- [Work to complete]:
Only the lines from the top of the data through the one with "Given: Click the orange logout icon" are to be written out, each exactly as it stands.

- [Data supplied]:
§

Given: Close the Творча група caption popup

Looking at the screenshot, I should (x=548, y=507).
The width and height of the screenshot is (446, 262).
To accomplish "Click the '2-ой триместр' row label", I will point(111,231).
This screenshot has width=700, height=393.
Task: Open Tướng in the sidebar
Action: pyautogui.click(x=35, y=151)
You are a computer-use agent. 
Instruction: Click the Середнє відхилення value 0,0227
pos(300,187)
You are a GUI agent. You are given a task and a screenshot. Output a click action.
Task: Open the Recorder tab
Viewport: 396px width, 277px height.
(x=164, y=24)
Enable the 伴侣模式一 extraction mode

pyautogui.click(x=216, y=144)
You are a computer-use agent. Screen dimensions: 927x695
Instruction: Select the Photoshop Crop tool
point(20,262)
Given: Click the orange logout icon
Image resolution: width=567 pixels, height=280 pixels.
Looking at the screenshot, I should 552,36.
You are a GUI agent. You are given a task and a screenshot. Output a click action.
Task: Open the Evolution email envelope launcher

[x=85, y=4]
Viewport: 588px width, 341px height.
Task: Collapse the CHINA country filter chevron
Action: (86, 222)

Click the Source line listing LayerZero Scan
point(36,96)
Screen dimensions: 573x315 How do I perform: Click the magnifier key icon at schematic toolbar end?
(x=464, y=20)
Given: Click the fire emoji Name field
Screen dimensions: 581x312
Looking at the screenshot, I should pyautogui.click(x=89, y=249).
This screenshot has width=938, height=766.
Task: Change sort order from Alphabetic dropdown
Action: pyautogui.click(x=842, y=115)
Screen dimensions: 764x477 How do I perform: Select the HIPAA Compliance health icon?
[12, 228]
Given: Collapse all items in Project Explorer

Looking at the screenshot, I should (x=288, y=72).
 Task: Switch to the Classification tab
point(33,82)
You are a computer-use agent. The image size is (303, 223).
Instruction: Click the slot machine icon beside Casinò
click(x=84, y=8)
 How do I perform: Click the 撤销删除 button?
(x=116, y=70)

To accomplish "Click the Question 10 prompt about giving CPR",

§

- [Answer to this exercise]:
Given: Close the Творча група caption popup

Looking at the screenshot, I should (x=548, y=507).
The width and height of the screenshot is (446, 262).
To accomplish "Click the '2-ой триместр' row label", I will point(111,231).
This screenshot has width=700, height=393.
Task: Open Tướng in the sidebar
Action: pyautogui.click(x=35, y=151)
You are a computer-use agent. 
Instruction: Click the Середнє відхилення value 0,0227
pos(300,187)
You are a GUI agent. You are given a task and a screenshot. Output a click action.
Task: Open the Recorder tab
Viewport: 396px width, 277px height.
(x=164, y=24)
Enable the 伴侣模式一 extraction mode

pyautogui.click(x=216, y=144)
You are a computer-use agent. Screen dimensions: 927x695
Instruction: Select the Photoshop Crop tool
point(20,262)
Given: Click the orange logout icon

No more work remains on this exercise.